After breakfast we drove to the farmers market, which was extremely underwhelming, so we quickly left. Next up was the Saskatoon Forestry Farm Park & Zoo, which was excellent! The zoo is a National Historic Site of Canada (designated in 1990), and was created in 1966. There were over 30 different types of animals on display including Bald Eagles, Burrowing Owls, Great Horned Owls, Grizzly Bears, Lynx’s, Swift Fox (which escaped!), Dingo’s, Pygmy Goats, Bison, Pronghorns, multiple types of Sheep, Alpaca’s, Meerkats, and Capuchin Monkey’s.

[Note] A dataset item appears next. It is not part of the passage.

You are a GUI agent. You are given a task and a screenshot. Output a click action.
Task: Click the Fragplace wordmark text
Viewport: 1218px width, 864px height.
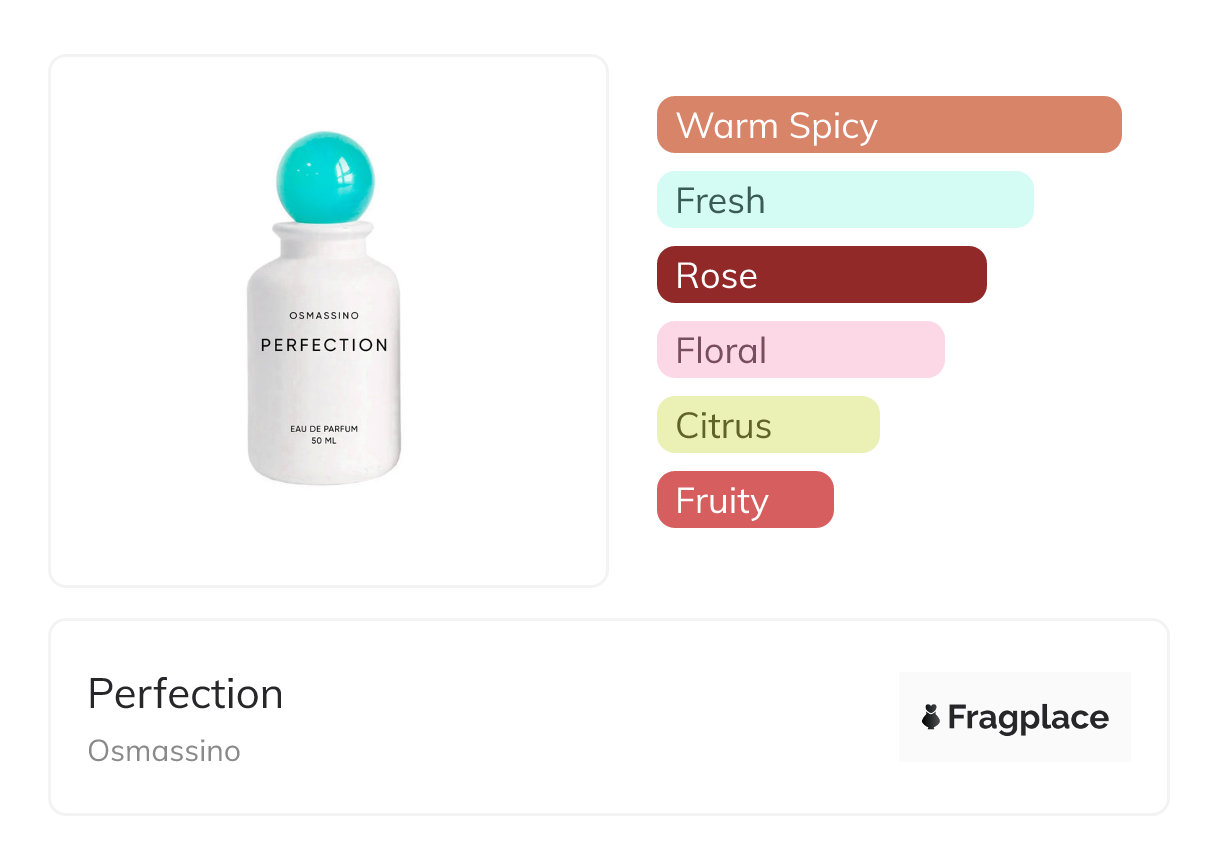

After visiting the zoo it was time to grab some lunch. We drove to Odla, which actually happened to be right next door to the Broadway Cafe that we ate at the other day. Odla is a fine example of farm to table. I had a delicious hamburger, which was the BEST hamburger I’ve ever had in my life, and Julie had a grilled vegetable and quinoa plate.

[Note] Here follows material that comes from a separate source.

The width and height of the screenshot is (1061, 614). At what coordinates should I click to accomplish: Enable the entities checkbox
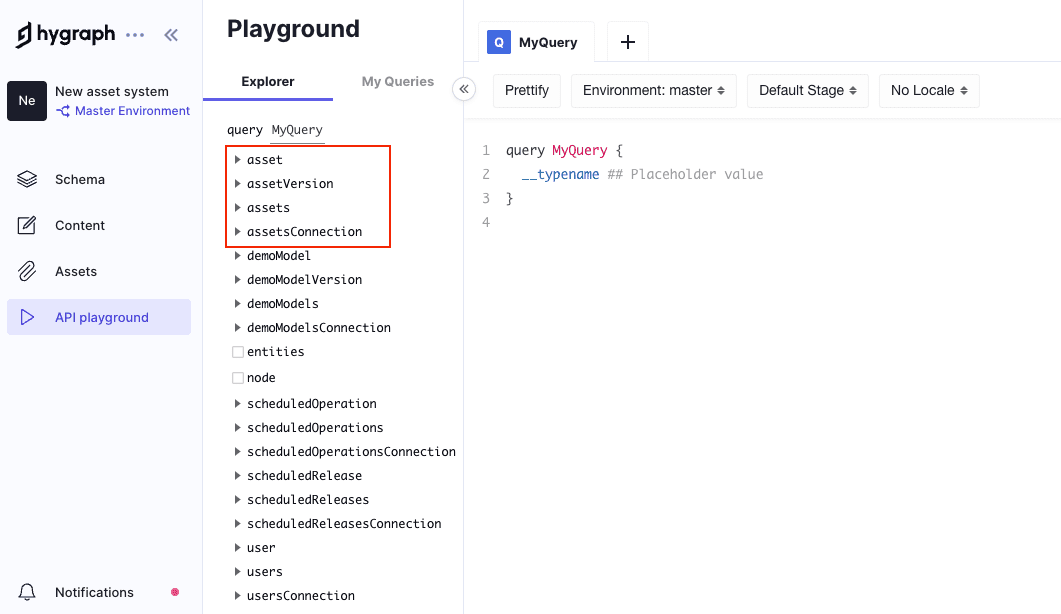237,351
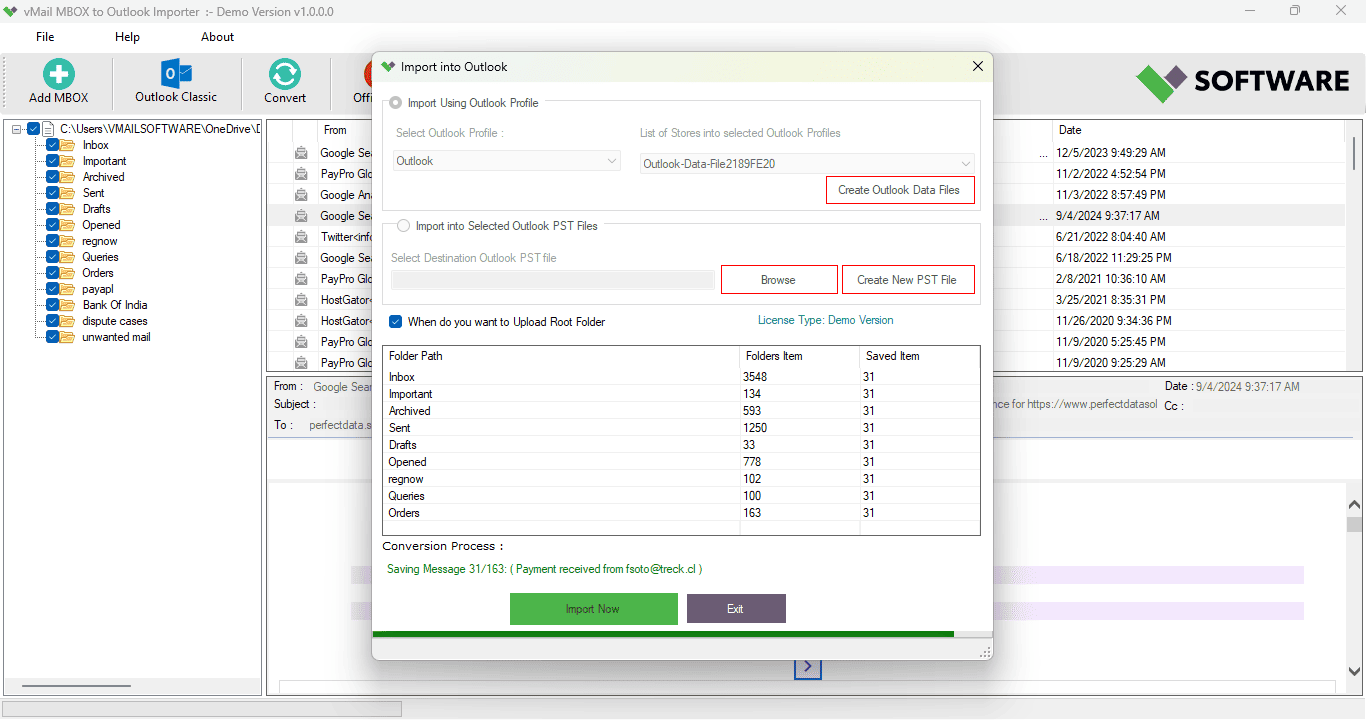Click the envelope icon beside the Twitter email
Screen dimensions: 1366x720
(x=301, y=237)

After having our delicious lunch I drove to Crossmount Cider Company, which was a short 15 minute drive south of the city. The craft cidery is built next to a retirement community and overlooks a man-made wetland area, where you can few all sorts of birds while enjoying some ciders. We decided to both get a flight of sample ciders. The cidery was established in 2014.

After visiting the cidery we drove back to the hotel and relaxed for a bit before going to Thirteen Pies Pizza & Bar for dinner. I had a pizza called The Midnight Meat Train, which included sausage, meatballs, bacon, provolone, mozzarella, jalapenos, and tomato sauce. Julie had a pizza called The White Walker, which included roasted mushrooms, provolone, mozzarella, ricotta, white sauce, prosciutto (added extra), and truffle oil. We barely at half of our pizzas before calling it quits because we were full. We packed up our leftover pizza and started to walk back to the hotel. On our way back we both decided that we would give our leftovers to a homeless man who looked fairly hungry. I also snapped a photo of a very cool brutalism building called the Sturdy Stone Centre. The Sturdy Stone Centre, designed by the architecture firm of Forrester, Scott, Bowers, Cooper and Walls, is a 13 story building that was built in 1977. Floors 3 to 7 are used as a parkade, with the remaining floors used as office space.

The rest of the evening we spent watching more of our Amazon Prime series called The Man in the High Castile, as well as some time in the hot tub, before going to bed.

The following day we had breakfast at OEB before driving back to Calgary. I had my favourite dish there, a breakfast poutine called Soul in a Bowl. Julie had some smoked salmon on gluten-free bread.

On the way home we were supposed to stop at the Saskatchewan Sand Dunes, however due to an immense amount of rain the road to the dunes was inaccessible. I only made it about 100 feet before getting stuck, needing a tow out from a friendly Saskatchewan family.

Well that concludes this series, but be sure to check back soon as I have a trip to Kelowna in a few weeks, as well as plenty of upcoming hikes, including trip to Lake O’Hara in July.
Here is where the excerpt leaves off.